5) **Vivliostyle / Paged.js**
- Pros: strong paged-media model in the web ecosystem.
- Cons: heavier runtime; often “HTML+JS render” rather than simple CLI.

6) **wkhtmltopdf**
- Pros: simple deploy story in legacy environments.
- Cons: outdated rendering model; limited CSS; not ideal for “high quality”.

## Capability matrix (what we care about)

We should encode an engine capability report (per run) for:

- paged media (margins, page size, running headers)
- hyphenation support + dictionaries
- font embedding/subsetting
- link handling (wrap/break strategy)
- footnotes (if we later support them)
- PDF/A options (later)

This capability map feeds QA:

- if engine can’t support a gate (e.g., true widow/orphan detection on PDF), QA should:
  - run the best available approximation, and
  - mark the gate as `skipped` with a reason, not `passed`.
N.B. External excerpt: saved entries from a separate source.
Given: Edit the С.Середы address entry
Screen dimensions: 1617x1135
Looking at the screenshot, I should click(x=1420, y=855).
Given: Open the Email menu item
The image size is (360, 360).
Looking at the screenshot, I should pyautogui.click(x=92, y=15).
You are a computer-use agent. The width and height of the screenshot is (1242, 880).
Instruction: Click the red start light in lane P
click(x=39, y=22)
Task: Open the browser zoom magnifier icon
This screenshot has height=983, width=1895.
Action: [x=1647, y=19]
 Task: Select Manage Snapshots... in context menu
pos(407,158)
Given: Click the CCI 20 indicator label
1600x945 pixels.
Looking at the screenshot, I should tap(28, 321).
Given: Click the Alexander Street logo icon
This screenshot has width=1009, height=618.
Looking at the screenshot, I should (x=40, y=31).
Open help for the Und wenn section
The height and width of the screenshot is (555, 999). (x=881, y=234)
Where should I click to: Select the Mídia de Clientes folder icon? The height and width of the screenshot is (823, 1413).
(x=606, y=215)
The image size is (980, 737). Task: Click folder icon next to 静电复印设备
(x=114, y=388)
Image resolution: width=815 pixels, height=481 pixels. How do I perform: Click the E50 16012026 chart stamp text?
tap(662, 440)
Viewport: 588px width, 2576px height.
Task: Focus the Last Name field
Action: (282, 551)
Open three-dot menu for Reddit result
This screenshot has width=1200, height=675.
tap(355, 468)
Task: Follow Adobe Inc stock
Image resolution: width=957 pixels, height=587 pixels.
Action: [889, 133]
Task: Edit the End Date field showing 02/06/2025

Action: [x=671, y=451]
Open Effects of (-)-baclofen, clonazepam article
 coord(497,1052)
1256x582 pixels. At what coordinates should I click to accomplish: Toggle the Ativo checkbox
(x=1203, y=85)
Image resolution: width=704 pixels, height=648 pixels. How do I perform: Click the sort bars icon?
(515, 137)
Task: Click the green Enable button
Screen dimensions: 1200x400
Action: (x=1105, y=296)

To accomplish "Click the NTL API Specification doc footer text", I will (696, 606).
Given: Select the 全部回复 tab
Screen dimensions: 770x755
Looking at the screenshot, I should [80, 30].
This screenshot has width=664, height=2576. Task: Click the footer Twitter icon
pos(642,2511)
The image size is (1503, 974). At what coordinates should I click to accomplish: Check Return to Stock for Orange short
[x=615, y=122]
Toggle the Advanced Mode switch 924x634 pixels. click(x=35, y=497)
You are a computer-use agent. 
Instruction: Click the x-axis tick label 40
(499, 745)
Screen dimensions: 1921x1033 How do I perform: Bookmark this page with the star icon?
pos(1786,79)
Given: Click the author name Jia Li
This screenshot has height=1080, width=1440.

## Determinism knobs (must record)

For every PDF render, write `out/render-log.json` including:

- engine name + version
- invocation args
- environment hints (OS, locale)
- “self-contained” mode on/off
- fonts policy + resolution (requested primary fonts, what fontconfig matched, and what fonts were embedded in the PDF)
- any warnings from the engine

If the engine is a browser:

- fix viewport
- disable external requests
- pin print settings (margins, background graphics, scaling)

## Security model

- Assume untrusted Markdown input (CI context). Mitigations:
  - never execute embedded JS during HTML render (or use a hardened renderer container)
  - disable network
  - restrict filesystem access (mount only `out/` and input)
- If using headless browsers, treat them as an attack surface; run in locked-down containers.

## Recommended v0.1 path (fastest)

1) Implement adapters for:
   - Playwright (auto-detect)
   - WeasyPrint (if installed)
2) Keep Prince/AH as optional adapters (stub + docs) until needed.
3) Use QA gates as the real value:
   - link wrap, code/table overflow, stranded headings (HTML and PDF when possible)

This keeps delivery fast while preserving “compatible with the majors”.

## Future: “Engine parity” testing

Once adapters exist, add an integration job that renders the same fixtures through 2 engines (when available) and compares:

- gate metrics (should be within thresholds)
- file size ranges
- major layout regressions (e.g., table clipping incidents)

We don’t need pixel-perfect equivalence; we need “quality gates still pass”.